Checkpoint & Resume
Checkpoint persists an in-flight DAG at its current cursor so execution can continue in a later process or after a restart.
How it works
When a DAG stops early — via cancellation, timeout, or an error — result.cursor holds the name of the next node that would have run. Pass that cursor to Checkpoint.from() to record a CheckpointData value, then serialize and store it.
On resume, parse the stored JSON, call Checkpoint.restore() to rehydrate the state and cursor, then pass them to dispatcher.resume().
Cursor and state snapshot
const ctl = new AbortController();
const result = await dispatcher.execute('my-dag', state, { signal: ctl.signal });
if (result.cursor !== null) {
// DAG did not complete — checkpoint it.
const checkpoint = Checkpoint.from('my-dag', result);
const json = Checkpoint.toJson(checkpoint);
await db.set('current-checkpoint', json);
}Checkpoint.from() throws DAGError when result.cursor === null (the DAG completed — nothing to resume).
Restoring and resuming
const raw = JSON.parse(await db.get('current-checkpoint')) as unknown;
const { dagName, state: restored, cursor } = Checkpoint.restore(
raw,
(snap) => MyState.restore(snap),
);
const result = await dispatcher.resume(dagName, restored, cursor);The second argument to Checkpoint.restore() is a factory function that maps the snapshot JsonObject to a TState instance. This is how domain-specific state is rehydrated.
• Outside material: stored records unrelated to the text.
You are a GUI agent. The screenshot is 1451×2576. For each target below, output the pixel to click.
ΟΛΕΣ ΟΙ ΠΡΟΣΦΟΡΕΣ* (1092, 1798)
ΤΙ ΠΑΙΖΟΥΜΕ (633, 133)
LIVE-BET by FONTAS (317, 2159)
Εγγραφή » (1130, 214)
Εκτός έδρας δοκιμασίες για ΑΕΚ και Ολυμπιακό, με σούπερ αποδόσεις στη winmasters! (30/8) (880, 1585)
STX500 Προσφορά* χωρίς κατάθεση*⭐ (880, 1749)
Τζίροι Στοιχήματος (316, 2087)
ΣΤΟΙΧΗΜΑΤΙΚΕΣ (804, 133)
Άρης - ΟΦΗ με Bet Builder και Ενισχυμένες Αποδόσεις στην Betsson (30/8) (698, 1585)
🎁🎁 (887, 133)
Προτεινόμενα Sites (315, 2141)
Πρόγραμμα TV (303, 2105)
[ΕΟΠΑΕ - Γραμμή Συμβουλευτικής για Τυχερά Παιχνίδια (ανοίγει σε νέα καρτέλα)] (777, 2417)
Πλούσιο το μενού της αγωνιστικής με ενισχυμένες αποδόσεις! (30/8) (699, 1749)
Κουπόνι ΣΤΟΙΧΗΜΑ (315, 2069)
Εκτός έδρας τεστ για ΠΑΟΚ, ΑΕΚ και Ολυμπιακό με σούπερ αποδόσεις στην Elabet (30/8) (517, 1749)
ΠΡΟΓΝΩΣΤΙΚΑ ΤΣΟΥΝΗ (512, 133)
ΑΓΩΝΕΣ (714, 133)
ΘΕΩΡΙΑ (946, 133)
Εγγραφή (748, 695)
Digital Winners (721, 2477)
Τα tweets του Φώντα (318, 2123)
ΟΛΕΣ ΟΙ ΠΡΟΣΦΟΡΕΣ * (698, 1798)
NodeStateBase.snapshot() and snapshotData()
snapshot() captures metadata, errors, and warnings. Domain fields are excluded unless the subclass overrides snapshotData():
class PipelineState extends NodeStateBase {
items: string[] = [];
processedCount = 0;
protected override snapshotData() {
return {
items: [...this.items],
processedCount: this.processedCount,
};
}
protected override restoreData(snap: JsonObject) {
const raw = snap['items'];
if (Array.isArray(raw)) this.items = raw as string[];
const n = snap['processedCount'];
if (typeof n === 'number') this.processedCount = n;
}
}restoreData is called by NodeStateBase.restore(snap). The static restore method is typed with this-polymorphism so subclasses return the correct instance type.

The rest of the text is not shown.